*** Filas de datos ***

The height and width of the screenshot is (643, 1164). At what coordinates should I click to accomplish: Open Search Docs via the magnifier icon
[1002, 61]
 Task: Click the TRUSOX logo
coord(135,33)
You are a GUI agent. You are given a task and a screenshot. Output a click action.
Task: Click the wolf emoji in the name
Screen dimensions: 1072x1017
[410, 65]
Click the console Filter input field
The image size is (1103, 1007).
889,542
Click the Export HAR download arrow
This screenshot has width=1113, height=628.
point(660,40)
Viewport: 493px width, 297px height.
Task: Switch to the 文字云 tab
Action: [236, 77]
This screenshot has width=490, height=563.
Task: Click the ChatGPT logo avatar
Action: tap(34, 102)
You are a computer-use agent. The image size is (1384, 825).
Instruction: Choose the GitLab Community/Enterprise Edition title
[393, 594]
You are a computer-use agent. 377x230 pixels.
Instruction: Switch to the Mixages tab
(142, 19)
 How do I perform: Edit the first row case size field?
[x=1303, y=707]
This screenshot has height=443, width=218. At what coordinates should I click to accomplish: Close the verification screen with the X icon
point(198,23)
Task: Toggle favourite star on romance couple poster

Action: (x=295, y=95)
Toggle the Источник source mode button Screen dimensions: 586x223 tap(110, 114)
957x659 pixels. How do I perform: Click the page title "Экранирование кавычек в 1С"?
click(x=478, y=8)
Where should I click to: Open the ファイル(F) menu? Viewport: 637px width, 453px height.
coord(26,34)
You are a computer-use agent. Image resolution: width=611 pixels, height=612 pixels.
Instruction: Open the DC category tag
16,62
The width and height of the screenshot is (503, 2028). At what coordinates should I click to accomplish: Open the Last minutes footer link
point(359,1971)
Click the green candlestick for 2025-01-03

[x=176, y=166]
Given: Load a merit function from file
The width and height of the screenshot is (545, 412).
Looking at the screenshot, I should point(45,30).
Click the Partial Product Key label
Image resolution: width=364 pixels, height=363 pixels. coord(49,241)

***

**La solicitud**. Convierte en una tabla Markdown las líneas del material desde la que contiene "Click the Export HAR download arrow" hasta la que contiene "Toggle the Источник", ambas incluidas. Usa las columnas Número y Línea del material, y omite las líneas en blanco.

**Respuesta**.
| Número | Línea del material |
|---|---|
| 1 | Click the Export HAR download arrow |
| 2 | This screenshot has width=1113, height=628. |
| 3 | point(660,40) |
| 4 | Viewport: 493px width, 297px height. |
| 5 | Task: Switch to the 文字云 tab |
| 6 | Action: [236, 77] |
| 7 | This screenshot has width=490, height=563. |
| 8 | Task: Click the ChatGPT logo avatar |
| 9 | Action: tap(34, 102) |
| 10 | You are a computer-use agent. The image size is (1384, 825). |
| 11 | Instruction: Choose the GitLab Community/Enterprise Edition title |
| 12 | [393, 594] |
| 13 | You are a computer-use agent. 377x230 pixels. |
| 14 | Instruction: Switch to the Mixages tab |
| 15 | (142, 19) |
| 16 |  How do I perform: Edit the first row case size field? |
| 17 | [x=1303, y=707] |
| 18 | This screenshot has height=443, width=218. At what coordinates should I click to accomplish: Close the verification screen with the X icon |
| 19 | point(198,23) |
| 20 | Task: Toggle favourite star on romance couple poster |
| 21 | Action: (x=295, y=95) |
| 22 | Toggle the Источник source mode button Screen dimensions: 586x223 tap(110, 114) |